[Saved data entries]
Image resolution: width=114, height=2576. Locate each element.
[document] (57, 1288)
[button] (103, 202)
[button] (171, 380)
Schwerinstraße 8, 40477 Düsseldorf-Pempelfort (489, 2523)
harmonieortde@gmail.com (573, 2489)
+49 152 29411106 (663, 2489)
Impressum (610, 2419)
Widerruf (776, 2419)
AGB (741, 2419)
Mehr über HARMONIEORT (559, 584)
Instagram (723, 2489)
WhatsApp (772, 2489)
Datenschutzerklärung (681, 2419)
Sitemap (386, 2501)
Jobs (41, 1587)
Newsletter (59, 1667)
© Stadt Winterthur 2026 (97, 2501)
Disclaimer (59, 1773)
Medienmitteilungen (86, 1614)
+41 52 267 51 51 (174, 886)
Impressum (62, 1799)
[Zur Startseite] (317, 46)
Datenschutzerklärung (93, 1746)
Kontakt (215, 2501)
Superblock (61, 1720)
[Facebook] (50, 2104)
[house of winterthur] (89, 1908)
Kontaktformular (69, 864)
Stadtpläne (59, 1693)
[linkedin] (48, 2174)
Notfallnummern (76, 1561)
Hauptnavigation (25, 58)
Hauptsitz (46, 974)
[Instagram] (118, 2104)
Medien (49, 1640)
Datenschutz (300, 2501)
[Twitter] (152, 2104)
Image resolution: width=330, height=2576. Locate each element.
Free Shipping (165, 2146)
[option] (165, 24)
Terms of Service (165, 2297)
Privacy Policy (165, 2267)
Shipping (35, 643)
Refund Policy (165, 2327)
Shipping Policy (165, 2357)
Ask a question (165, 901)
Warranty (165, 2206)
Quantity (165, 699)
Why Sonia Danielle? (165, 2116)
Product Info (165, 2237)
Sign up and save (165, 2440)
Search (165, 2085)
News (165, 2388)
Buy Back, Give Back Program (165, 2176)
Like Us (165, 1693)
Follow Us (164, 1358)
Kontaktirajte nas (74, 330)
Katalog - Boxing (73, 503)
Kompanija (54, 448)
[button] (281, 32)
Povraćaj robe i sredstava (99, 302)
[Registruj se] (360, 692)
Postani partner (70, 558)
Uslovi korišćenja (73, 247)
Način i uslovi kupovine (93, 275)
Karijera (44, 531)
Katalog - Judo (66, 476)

EXERCISE -
Produce an exact copy of the lines from the one containing "harmonieortde@gmail.com (573, 2489)" through the final line of the data, both ends included, and only those.

EXERCISE OUTPUT -
harmonieortde@gmail.com (573, 2489)
+49 152 29411106 (663, 2489)
Impressum (610, 2419)
Widerruf (776, 2419)
AGB (741, 2419)
Mehr über HARMONIEORT (559, 584)
Instagram (723, 2489)
WhatsApp (772, 2489)
Datenschutzerklärung (681, 2419)
Sitemap (386, 2501)
Jobs (41, 1587)
Newsletter (59, 1667)
© Stadt Winterthur 2026 (97, 2501)
Disclaimer (59, 1773)
Medienmitteilungen (86, 1614)
+41 52 267 51 51 (174, 886)
Impressum (62, 1799)
[Zur Startseite] (317, 46)
Datenschutzerklärung (93, 1746)
Kontakt (215, 2501)
Superblock (61, 1720)
[Facebook] (50, 2104)
[house of winterthur] (89, 1908)
Kontaktformular (69, 864)
Stadtpläne (59, 1693)
[linkedin] (48, 2174)
Notfallnummern (76, 1561)
Hauptnavigation (25, 58)
Hauptsitz (46, 974)
[Instagram] (118, 2104)
Medien (49, 1640)
Datenschutz (300, 2501)
[Twitter] (152, 2104)
Image resolution: width=330, height=2576. Locate each element.
Free Shipping (165, 2146)
[option] (165, 24)
Terms of Service (165, 2297)
Privacy Policy (165, 2267)
Shipping (35, 643)
Refund Policy (165, 2327)
Shipping Policy (165, 2357)
Ask a question (165, 901)
Warranty (165, 2206)
Quantity (165, 699)
Why Sonia Danielle? (165, 2116)
Product Info (165, 2237)
Sign up and save (165, 2440)
Search (165, 2085)
News (165, 2388)
Buy Back, Give Back Program (165, 2176)
Like Us (165, 1693)
Follow Us (164, 1358)
Kontaktirajte nas (74, 330)
Katalog - Boxing (73, 503)
Kompanija (54, 448)
[button] (281, 32)
Povraćaj robe i sredstava (99, 302)
[Registruj se] (360, 692)
Postani partner (70, 558)
Uslovi korišćenja (73, 247)
Način i uslovi kupovine (93, 275)
Karijera (44, 531)
Katalog - Judo (66, 476)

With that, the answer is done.